根据本发明优选的,所述步骤(4)中,昆虫细胞选自草地贪夜蛾(Spodopterafrugiperda)Sf21细胞系、昆虫细胞选自草地贪夜蛾(Spodopterafrugiperda)Sf9细胞系、昆虫细胞选自草地贪夜蛾(Spodopterafrugiperda)MimicSf9细胞系、甜菜夜蛾(Spodopteraexigua)Se301细胞系、BCIRL/AMCY-SeE-CLG1细胞系、BCIRL/AMCY-SeE-CLG4细胞系、粉纹夜蛾(Trichoplusiani)BTI-Tn-5B1-4细胞系、BTI-Tn-5C1细胞系、BTI-Tn-5F2细胞系,斜纹贪夜蛾(Spodopteralitura)ZSU-S1-1细胞系、IBL-SL1A细胞系、家蚕卵巢细胞系BmN之一;进一步优选的,昆虫细胞选自草地贪夜蛾(Spodopterafrugiperda)Sf9细胞系。
根据本发明优选的,所述步骤(4)中,整合了拉沙热病毒Z基因的重组杆状病毒(AcMNPV-Z)、整合了拉沙热病毒N基因的重组杆状病毒(AcMNPV-N)、整合了拉沙热病毒GPC基因的重组杆状病毒(AcMNPV-GPC)按MOI(感染复数)比例2:1:1混合。
根据本发明优选的,所述步骤(4)中,纯化为采用蔗糖密度梯度离心进行纯化,蔗糖质量体积浓度为20%、30%和60%,单位g/mL。质量体积浓度30%和60%之间得到纯化拉沙热病毒样颗粒。
一种拉沙热病毒样颗粒,包含拉沙热病毒Z蛋白、拉沙热病毒N蛋白、拉沙热病毒G1蛋白、拉沙热病毒G2蛋白;所述的拉沙热病毒Z蛋白的氨基酸序列如SEQIDNO.2所示,所述的拉沙热病毒N蛋白的氨基酸序列如SEQIDNO.4所示,所述的拉沙热病毒G1蛋白的氨基酸序列如SEQIDNO.6所示,所述的拉沙热病毒G2蛋白的氨基酸序列如SEQIDNO.7所示。
上述拉沙热病毒样颗粒在制备拉沙热疫苗中的应用。
上述拉沙热病毒样颗粒在制备预防和/或治疗拉沙热的药物中的应用。
一种拉沙热疫苗,该疫苗是由上述拉沙热病毒样颗粒为药效成分与其他辅料复配制得。根据本发明优选的,所述其他辅料为防腐剂和/或佐剂。进一步优选的,所述佐剂为206佐剂。

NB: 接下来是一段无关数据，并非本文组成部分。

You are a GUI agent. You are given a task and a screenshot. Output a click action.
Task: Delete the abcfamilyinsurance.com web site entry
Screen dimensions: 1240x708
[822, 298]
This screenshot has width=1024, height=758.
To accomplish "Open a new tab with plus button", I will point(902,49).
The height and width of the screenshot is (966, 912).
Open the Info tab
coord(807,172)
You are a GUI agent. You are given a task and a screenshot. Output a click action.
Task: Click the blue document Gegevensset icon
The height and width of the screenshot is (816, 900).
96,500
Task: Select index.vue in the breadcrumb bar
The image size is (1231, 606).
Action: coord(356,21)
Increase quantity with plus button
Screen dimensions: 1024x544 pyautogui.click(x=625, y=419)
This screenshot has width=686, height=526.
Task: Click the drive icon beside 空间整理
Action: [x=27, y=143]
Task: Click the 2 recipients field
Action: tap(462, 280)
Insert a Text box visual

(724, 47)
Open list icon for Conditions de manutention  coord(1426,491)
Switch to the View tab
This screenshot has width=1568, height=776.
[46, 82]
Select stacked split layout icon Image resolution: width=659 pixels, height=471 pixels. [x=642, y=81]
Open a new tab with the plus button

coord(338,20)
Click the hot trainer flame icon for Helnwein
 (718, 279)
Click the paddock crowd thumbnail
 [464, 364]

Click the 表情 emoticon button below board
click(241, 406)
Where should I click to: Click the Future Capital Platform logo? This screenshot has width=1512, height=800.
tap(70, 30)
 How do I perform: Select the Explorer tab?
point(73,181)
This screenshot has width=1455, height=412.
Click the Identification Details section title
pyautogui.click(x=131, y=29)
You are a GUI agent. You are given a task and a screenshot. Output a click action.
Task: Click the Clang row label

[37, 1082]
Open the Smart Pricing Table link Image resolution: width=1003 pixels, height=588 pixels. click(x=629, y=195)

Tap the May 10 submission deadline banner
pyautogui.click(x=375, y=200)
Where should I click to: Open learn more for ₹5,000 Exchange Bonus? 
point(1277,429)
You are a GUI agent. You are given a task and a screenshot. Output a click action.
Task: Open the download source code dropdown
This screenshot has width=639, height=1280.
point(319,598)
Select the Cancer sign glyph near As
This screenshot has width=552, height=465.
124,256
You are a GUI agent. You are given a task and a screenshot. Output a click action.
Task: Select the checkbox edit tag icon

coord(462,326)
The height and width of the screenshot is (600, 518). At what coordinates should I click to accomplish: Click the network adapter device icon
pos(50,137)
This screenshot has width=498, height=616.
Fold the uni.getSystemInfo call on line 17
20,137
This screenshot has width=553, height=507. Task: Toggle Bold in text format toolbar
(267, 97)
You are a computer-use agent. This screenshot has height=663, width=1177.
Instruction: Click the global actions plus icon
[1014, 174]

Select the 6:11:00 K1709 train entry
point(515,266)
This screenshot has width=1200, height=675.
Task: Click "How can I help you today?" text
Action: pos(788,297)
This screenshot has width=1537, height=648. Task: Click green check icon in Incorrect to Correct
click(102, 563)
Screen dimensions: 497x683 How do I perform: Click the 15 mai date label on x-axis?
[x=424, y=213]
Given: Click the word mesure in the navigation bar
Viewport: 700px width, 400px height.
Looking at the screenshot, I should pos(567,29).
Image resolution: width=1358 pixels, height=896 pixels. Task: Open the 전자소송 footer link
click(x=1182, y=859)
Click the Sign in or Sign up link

上述制备方法中的操作如无特别说明,均可采用本领域常规操作条件。
有益效果
本发明采用杆状病毒表达系统在昆虫细胞生物反应器中安全、高效地生产拉沙热病毒样颗粒,所制备的拉沙热病毒样颗粒及其疫苗能高效诱导机体产生中和抗体,填补了国内此类疫苗的空白。本发明的制备方法适于工业化生产,具有成本低、安全性高等优点。
附图说明
图1为本发明实施例3中重组杆状病毒感染Sf9细胞产生细胞病变的结果;
图中,A:空白Sf9细胞;B:感染重组杆状病毒AcMNPV-Z;C:感染重组杆状病毒AcMNPV-N;D:感染重组杆状病毒AcMNPV-GPC。
图2为本发明实施例4中免疫荧光鉴定重组病毒表达拉沙热病毒蛋白的结果;
图中,A:感染野生型杆状病毒;B:感染重组杆状病毒AcMNPV-Z;C:感染重组杆状病毒AcMNPV-N;D:感染重组杆状病毒AcMNPV-GPC。
图3为本发明实施例4中WesternBlot鉴定拉沙热病毒样颗粒组成的结果;
图中,M:蛋白marker;1-2:AcMNPV-Z、AcMNPV-N、AcMNPV-GPC共感染的Sf9细胞;3野生型杆状病毒感染Sf9细胞(对照)。
图4为本发明实施例4中拉沙热病毒样颗粒的电镜与免疫电镜鉴定结果;
图中,A-C:拉沙热病毒样颗粒电镜结果;D-F:拉沙热病毒样颗粒免疫电镜结果。
图5为本发明实施例5中脾细胞SFCs和脾细胞产生细胞因子水平的分析结果;
图中,A:小鼠脾细胞中分泌IFN-γ的细胞数;B:小鼠脾细胞上清中产生的IL-2浓度;C:小鼠脾细胞上清中产生的IFN-γ浓度;D:小鼠脾细胞上清中产生的IL-4浓度。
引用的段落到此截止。